>>>>
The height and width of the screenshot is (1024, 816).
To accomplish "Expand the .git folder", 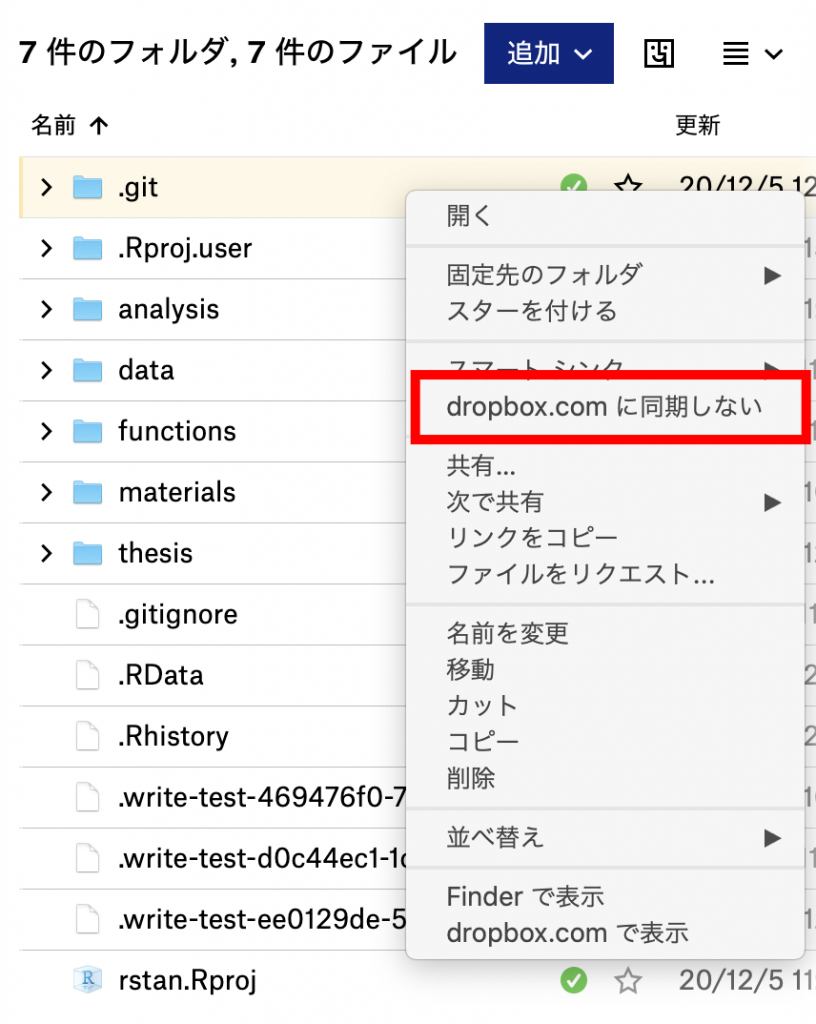I will 45,187.
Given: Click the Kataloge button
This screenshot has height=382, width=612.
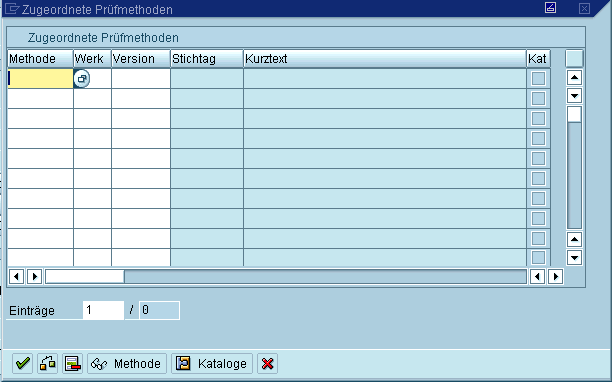Looking at the screenshot, I should tap(212, 364).
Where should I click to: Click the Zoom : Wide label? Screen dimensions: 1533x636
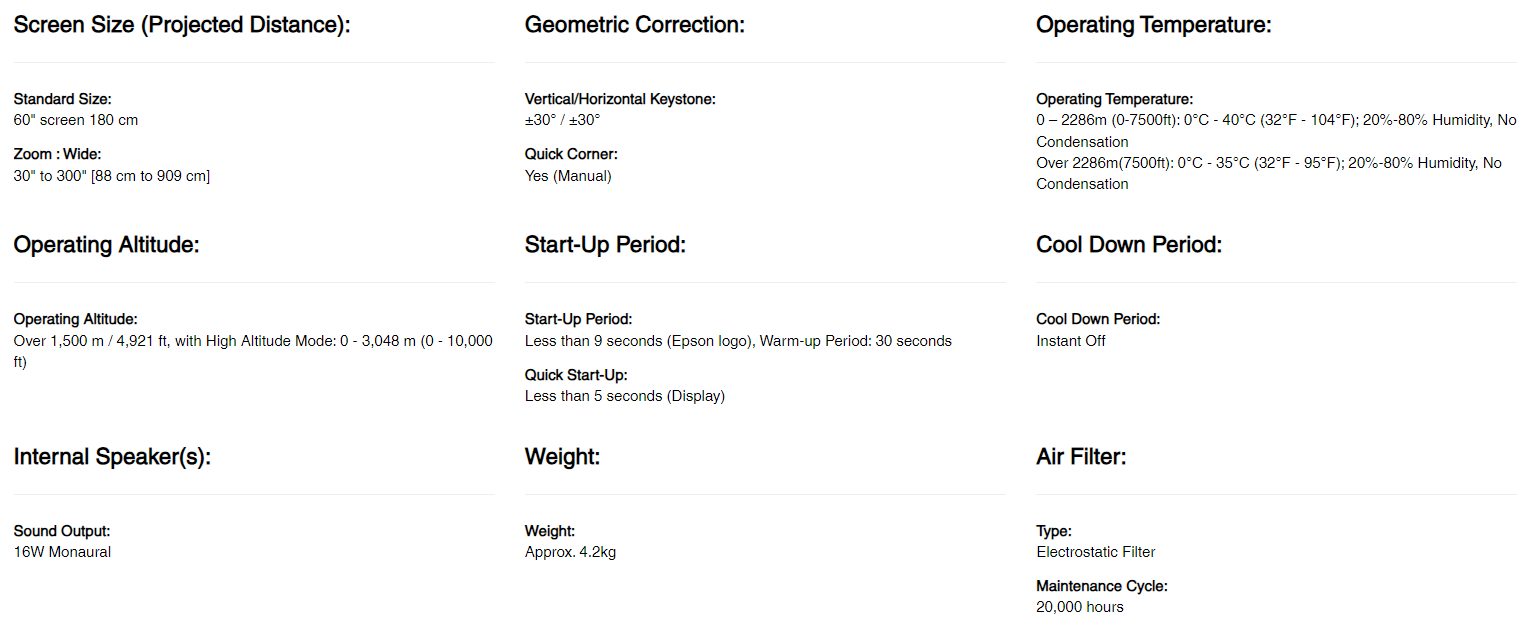point(58,154)
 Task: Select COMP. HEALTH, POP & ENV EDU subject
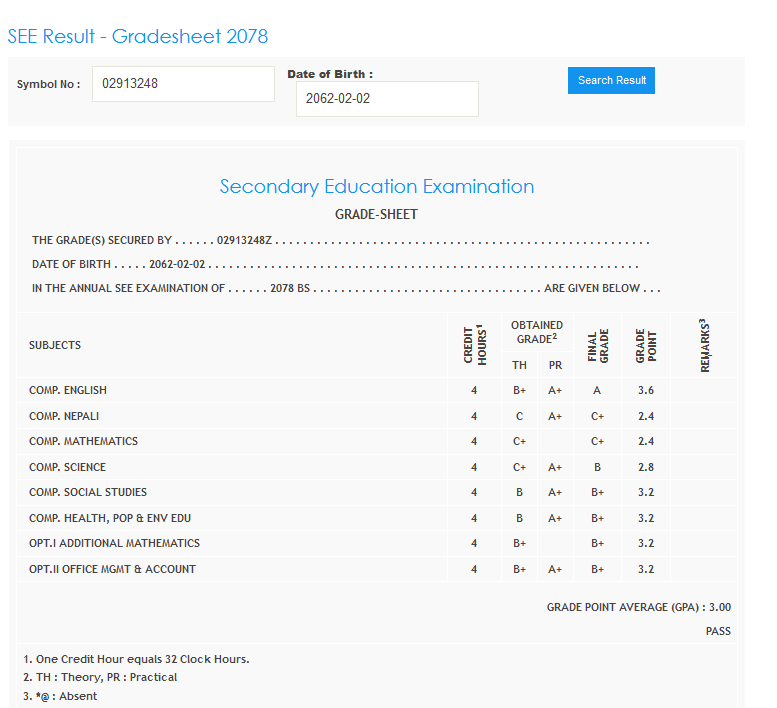pyautogui.click(x=110, y=518)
<<<<
Print, please, exactly the lines from the one holding "Given: Click the Kataloge button" through the final line of the data, both included, while leaving out each picture.

Given: Click the Kataloge button
This screenshot has height=382, width=612.
Looking at the screenshot, I should tap(212, 364).
Where should I click to: Click the Zoom : Wide label? Screen dimensions: 1533x636
point(58,154)
 Task: Select COMP. HEALTH, POP & ENV EDU subject
pyautogui.click(x=110, y=518)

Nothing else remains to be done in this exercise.